LEVEL OF HARM (CATEGORY) | BURGLARY (OFFENDER ALONE AND WITHOUT A WEAPON) | AGGRAVATED BURGLARY (OFFENDER EITHER WITH ANOTHER OR WITH A WEAPON) | AGGRAVATED BURGLARY (OFFENDER WITH ANOTHER AND WITH A WEAPON) |
HIGH | Starting Point: 05 years Sentencing Range: 03–08 years | Starting Point: 07 years Sentencing Range: 05–10 years | Starting Point: 09 years Sentencing Range: 08–12 years |
MEDIUM | Starting Point: 03 years Sentencing Range: 01–05 years | Starting Point: 05 years Sentencing Range: 03–08 years | Starting Point: 07 years Sentencing Range: 05–10 years |
LOW | Starting Point: 01 year Sentencing Range: 06 months – 03 years | Starting Point: 03 years Sentencing Range: 01–05 years | Starting Point: 05 years Sentencing Range: 03–08 years |
[15] Theft of property of the relevant commercial establishment is significant in terms of the loss amounting to $3,438.40 though the damage to the door may be limited putting the offending more likely in the medium category where the starting point is 05 years and the sentencing range is 03-08 years. There has been clear planning where the appellant seems to have taken a leading role in the group that committed the offence, which increase the culpability and requires an upward adjustment of the sentence. He has committed this offending while on bail in Sigatoka Magistrate Court CF 3/19. On the other hand, the appellant was just 18 years and 03 months at the time of offending and pleaded guilty at the first opportunity and had no previous convictions recorded against his name at the time of sentencing. He had cooperated with the police and part of the stolen goods appears to have been recovered.

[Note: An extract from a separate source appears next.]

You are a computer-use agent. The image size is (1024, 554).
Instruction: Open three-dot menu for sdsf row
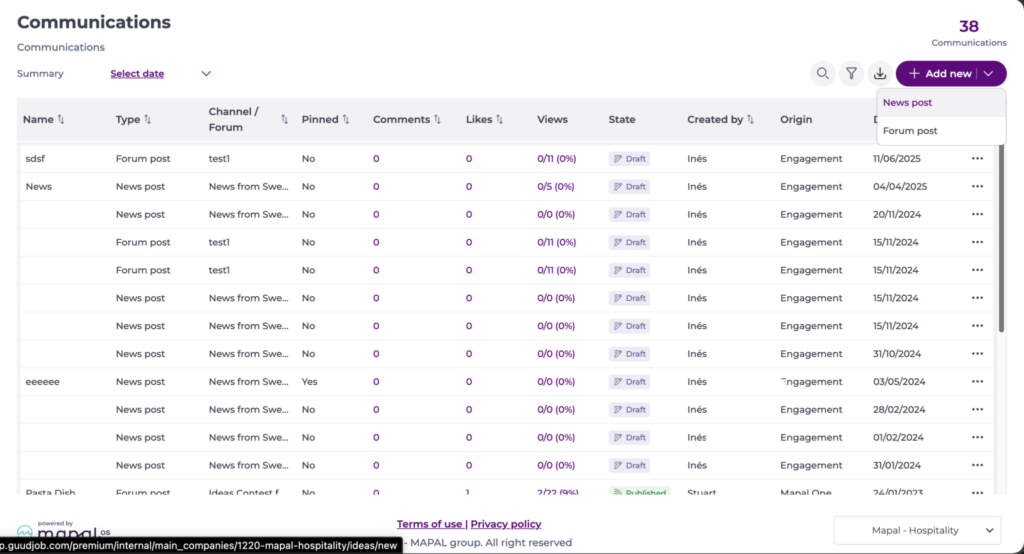coord(977,159)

[16] Therefore, it is for the full court to decide the appropriate sentence. In doing so, the court would also consider whether to apply the sentencing tariff for aggravated burglary established in Kumar & Vakatawa in full force retrospectively (see paragraphs [25] to [31]) or whether it is just and fair to apply the new tariff to the appellant (as argued on behalf of the appellant in Kumar & Vakatawa at paragraphs [35] – [37]) or whether to follow the approach adopted from Zhang v R [2019] NZCA 507 in Seru v State [2023] FJCA 67; AAU115.2017 (25 May 2023) i.e. the new tariff applies to all sentencing that takes place after that date regardless of when the offending took place but sentencing tariff judgment only applies to sentences that have already been imposed, if and only if two conditions are satisfied: (a) that an appeal against the sentence has been filed before the date the judgment is delivered; and (b) the application of the judgment would result in a more favourable outcome to the appellant.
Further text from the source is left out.